THE TASK: Each line in the records that mentions the word "computer" needs to be listed.

(Saved data entries)
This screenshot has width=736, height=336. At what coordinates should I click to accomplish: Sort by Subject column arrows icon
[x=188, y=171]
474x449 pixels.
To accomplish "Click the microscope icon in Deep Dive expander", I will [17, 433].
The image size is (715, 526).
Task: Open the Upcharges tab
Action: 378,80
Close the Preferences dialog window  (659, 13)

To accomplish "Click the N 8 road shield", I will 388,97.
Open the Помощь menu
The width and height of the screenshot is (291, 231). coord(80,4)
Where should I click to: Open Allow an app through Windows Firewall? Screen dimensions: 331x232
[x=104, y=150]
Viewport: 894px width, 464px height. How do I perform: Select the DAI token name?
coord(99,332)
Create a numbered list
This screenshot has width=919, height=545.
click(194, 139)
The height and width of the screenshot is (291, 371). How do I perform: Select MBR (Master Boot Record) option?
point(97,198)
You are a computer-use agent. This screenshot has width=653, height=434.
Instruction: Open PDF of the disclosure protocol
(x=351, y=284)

==

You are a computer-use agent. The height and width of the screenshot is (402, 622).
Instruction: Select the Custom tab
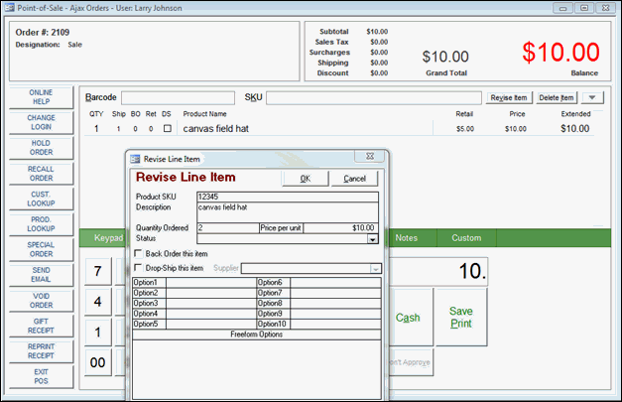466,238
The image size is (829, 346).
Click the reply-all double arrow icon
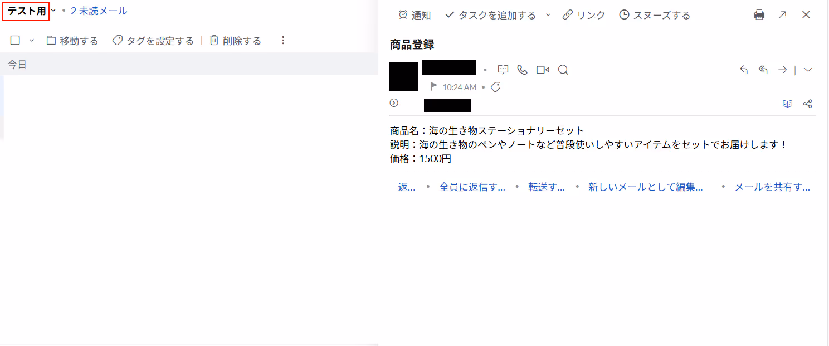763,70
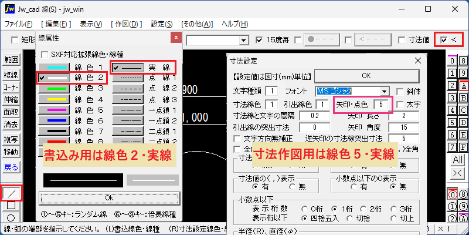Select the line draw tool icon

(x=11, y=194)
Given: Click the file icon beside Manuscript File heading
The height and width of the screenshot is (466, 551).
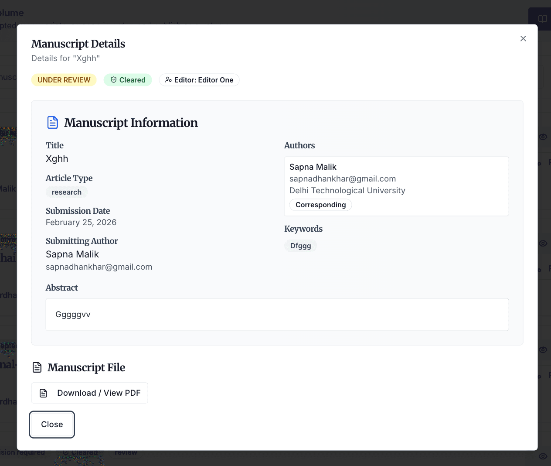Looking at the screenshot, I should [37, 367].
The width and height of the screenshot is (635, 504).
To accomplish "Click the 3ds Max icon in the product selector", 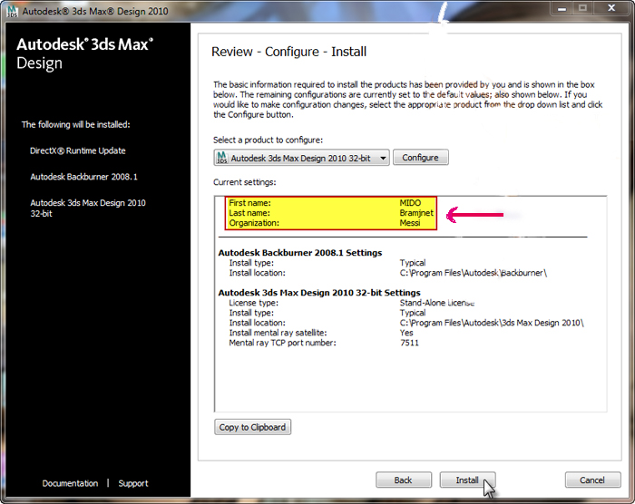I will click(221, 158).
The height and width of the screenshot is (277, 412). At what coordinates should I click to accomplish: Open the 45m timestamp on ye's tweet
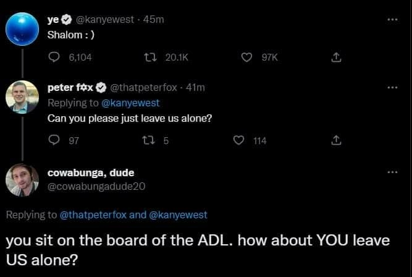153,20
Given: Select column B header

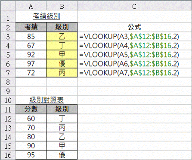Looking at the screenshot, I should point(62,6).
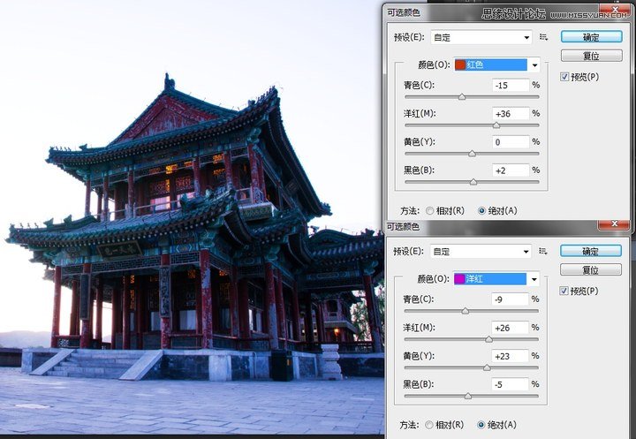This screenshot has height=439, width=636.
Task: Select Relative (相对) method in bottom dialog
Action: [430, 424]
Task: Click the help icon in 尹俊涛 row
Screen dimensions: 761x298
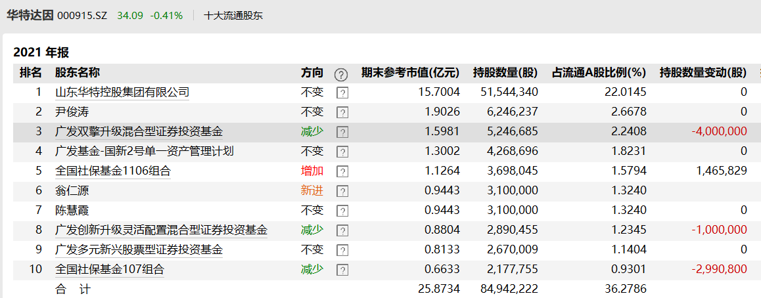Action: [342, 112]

* * *

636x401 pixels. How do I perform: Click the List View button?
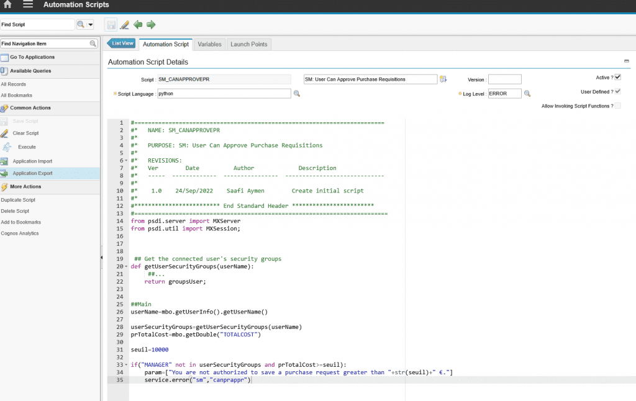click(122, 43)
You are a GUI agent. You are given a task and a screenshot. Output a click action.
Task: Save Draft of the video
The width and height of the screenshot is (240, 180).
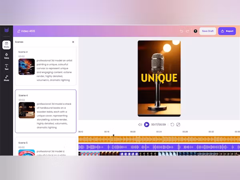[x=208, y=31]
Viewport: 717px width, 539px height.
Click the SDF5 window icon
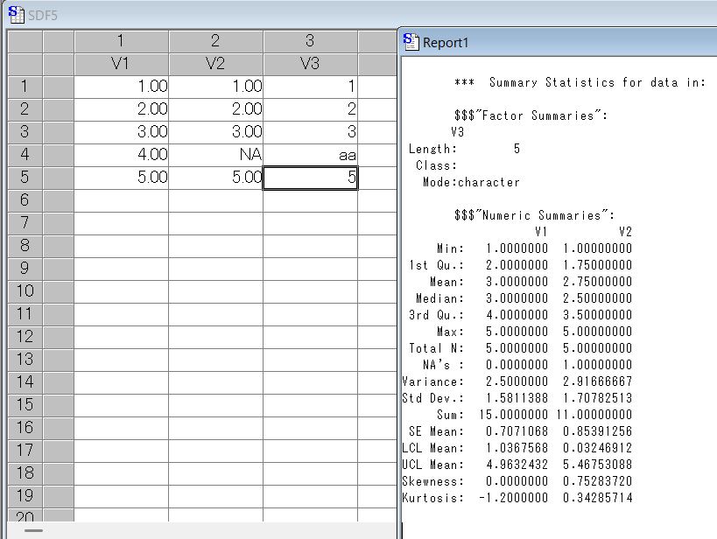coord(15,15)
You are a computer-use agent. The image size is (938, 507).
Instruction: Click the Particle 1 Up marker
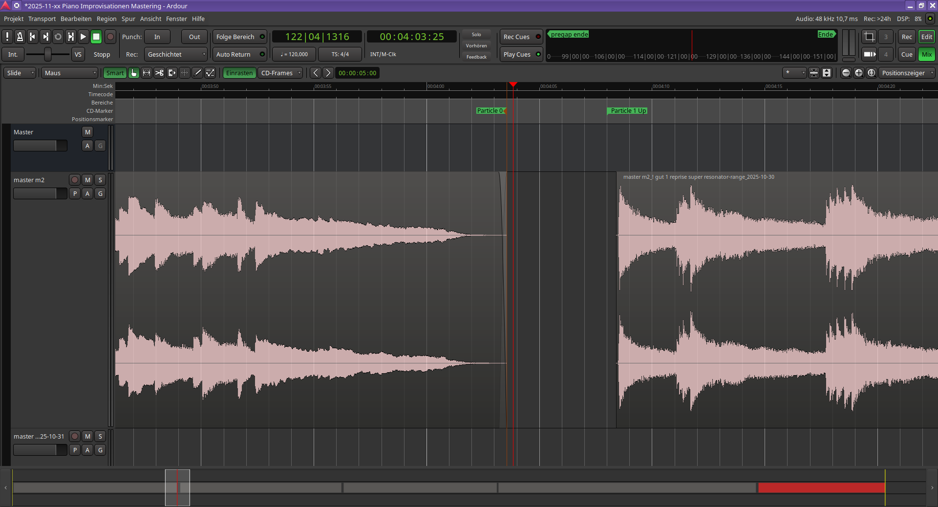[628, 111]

EXERCISE OUTPUT:
You are a computer-use agent. This screenshot has width=653, height=434.
You are a computer-use agent. The height and width of the screenshot is (402, 622).
You are a computer-use agent. The image size is (938, 507).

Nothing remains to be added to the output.